Recuerdo perfectamente el lejano día de 1962 en que Mario Vargas Llosa ganó el premio Biblioteca Breve con La ciudad y los perros. Lo anunció en la televisión argentina un gran periodista peruano, Hugo Guerrero Martinheitz, enormemente popular en Buenos Aires, al que yo seguía devotamente y de quien fui amigo años después. Guerrero dio la información con orgullo explícito: él no seguía ningún texto, contaba las cosas como le salían del alma, y estaba claro que aquello le hacía muy feliz.
Creo que fui uno de los primeros lectores de esa novela. Tengo la impresión de que ahí empezó lo que, en un alarde de pobreza léxica, se dio en llamar el boom de la literatura hispanoamericana, que no fue una escuela, ni una operación de márketing, ni siquiera un grupo de amigos, sino el producto de una coincidencia entre una acumulación de autores y obras meritorias y el mayor fenómeno cultural de la época: la creación en La Habana de la Casa de las Américas por Haydée Santamaría, que terminaría suicidándose. En Barcelona, Carmen Balcells supo convertir aquello en un gran negocio. Pero no es de eso de lo que quería hablar, sino de la concesión, hoy, del premio Nobel a Vargas Llosa, un hecho de pura justicia.

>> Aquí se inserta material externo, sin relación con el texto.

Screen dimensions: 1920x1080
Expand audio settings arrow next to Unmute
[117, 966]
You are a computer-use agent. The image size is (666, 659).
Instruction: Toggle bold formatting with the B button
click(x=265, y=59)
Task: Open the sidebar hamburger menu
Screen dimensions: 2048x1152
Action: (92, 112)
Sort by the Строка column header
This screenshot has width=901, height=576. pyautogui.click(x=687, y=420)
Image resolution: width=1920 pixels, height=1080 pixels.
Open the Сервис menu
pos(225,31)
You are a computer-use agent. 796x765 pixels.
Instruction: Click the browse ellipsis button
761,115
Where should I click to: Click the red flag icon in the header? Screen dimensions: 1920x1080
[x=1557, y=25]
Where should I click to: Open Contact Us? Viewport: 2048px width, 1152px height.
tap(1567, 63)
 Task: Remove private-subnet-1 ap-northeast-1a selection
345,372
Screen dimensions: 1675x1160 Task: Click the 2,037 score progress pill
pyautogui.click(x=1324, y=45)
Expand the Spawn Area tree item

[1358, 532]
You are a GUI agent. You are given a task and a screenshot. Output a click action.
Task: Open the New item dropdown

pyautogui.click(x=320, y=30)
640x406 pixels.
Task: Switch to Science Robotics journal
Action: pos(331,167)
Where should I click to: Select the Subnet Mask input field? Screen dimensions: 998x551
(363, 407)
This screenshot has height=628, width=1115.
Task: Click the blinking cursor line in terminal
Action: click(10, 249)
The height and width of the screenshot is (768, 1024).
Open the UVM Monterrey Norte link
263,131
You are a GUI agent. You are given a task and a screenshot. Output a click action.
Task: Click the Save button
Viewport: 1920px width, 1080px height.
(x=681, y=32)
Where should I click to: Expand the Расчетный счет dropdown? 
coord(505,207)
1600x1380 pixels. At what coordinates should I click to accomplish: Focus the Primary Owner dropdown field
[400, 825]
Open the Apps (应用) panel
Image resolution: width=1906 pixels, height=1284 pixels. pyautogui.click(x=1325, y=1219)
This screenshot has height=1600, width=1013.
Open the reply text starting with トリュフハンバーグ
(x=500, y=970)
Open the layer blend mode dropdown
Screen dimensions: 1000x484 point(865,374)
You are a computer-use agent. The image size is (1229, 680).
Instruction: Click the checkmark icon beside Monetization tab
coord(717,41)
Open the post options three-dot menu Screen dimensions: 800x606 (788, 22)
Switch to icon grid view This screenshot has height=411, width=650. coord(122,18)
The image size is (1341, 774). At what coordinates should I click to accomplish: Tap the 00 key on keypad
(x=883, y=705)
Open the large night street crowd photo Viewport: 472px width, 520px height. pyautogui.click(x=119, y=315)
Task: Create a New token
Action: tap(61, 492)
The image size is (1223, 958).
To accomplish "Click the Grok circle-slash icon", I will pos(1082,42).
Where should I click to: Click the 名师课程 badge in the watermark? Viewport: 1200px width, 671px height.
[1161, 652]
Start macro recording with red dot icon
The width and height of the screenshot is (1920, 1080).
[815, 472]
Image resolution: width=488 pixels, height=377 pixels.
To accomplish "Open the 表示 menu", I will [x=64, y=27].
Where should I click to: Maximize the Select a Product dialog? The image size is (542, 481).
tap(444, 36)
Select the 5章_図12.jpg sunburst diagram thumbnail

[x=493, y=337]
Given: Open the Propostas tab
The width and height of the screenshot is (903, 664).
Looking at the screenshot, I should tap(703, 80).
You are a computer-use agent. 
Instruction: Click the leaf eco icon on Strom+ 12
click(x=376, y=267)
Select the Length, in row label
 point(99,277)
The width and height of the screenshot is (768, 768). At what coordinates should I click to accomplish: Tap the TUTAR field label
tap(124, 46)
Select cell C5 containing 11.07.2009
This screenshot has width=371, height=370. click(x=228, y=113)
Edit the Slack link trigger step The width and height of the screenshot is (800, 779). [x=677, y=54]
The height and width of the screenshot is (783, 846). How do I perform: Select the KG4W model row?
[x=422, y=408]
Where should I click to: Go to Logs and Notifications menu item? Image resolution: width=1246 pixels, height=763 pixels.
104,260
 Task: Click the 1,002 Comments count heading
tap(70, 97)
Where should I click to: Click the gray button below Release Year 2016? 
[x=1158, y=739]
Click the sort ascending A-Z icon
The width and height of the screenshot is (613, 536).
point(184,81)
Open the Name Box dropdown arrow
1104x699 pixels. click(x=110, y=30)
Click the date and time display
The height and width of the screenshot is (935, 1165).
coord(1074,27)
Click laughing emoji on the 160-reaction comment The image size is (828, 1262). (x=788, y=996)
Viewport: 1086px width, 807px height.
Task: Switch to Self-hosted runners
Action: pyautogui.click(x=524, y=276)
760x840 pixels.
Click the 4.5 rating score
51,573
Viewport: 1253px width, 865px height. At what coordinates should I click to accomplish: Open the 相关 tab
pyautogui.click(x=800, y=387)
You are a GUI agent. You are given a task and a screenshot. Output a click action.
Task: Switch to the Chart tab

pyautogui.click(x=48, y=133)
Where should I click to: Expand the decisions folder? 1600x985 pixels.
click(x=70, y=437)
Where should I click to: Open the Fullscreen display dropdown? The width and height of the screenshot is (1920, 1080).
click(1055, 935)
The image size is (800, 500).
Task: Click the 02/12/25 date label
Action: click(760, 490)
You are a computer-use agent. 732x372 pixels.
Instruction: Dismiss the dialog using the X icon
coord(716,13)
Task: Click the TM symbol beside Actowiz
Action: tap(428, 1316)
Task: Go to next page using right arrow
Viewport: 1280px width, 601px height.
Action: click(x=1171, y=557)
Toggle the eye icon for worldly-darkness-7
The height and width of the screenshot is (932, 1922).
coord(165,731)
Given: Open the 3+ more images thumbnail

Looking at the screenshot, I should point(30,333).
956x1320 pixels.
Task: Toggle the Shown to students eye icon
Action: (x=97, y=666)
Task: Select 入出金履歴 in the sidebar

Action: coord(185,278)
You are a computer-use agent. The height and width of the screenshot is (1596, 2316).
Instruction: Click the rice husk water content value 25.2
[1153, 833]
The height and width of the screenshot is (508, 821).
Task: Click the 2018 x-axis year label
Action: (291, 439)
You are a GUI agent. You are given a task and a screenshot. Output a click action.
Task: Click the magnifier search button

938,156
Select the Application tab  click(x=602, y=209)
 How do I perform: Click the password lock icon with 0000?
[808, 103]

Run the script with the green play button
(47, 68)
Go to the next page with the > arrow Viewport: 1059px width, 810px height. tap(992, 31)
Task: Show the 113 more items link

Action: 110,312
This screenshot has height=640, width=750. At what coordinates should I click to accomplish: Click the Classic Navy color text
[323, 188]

He comenzado con la evocación de La ciudad y los perros. Aquel año apareció también El siglo de las Luces de Carpentier, y al siguiente Rayuela de Cortázar. Hasta 1967 no llegó Cien años de soledad. Vargas Llosa, como los demás, había publicado ya, y nada menos que Los jefes (1959). Pero después vinieron La casa verde (1966) y Los cachorros (1967). Ya era un autor celebérrimo cuando dio a la imprenta, en 1969, Conversación en La Catedral, que es el título al que quería llegar, porque tengo tan presente su lectura como el anuncio del Biblioteca Breve: fue en Barcelona, en 1970, en el desaparecido café Carbó de la calle Aribau. Era la primera edición, de Seix Barral. La terminé y volví a empezarla: la leí dos veces en menos de una semana y cambió mi vida, porque fue en esa maratoniana ceremonia de desmedida admiración donde tomé la decisión de ser escritor (no sé si para mi bien o para mi mal, pero en eso no tiene nada que ver Vargas Llosa). Los dos volúmenes eran de mi prima Teresa y se los devolví religiosamente, de modo que la edición que ahora tengo es la segunda, en un solo tomo.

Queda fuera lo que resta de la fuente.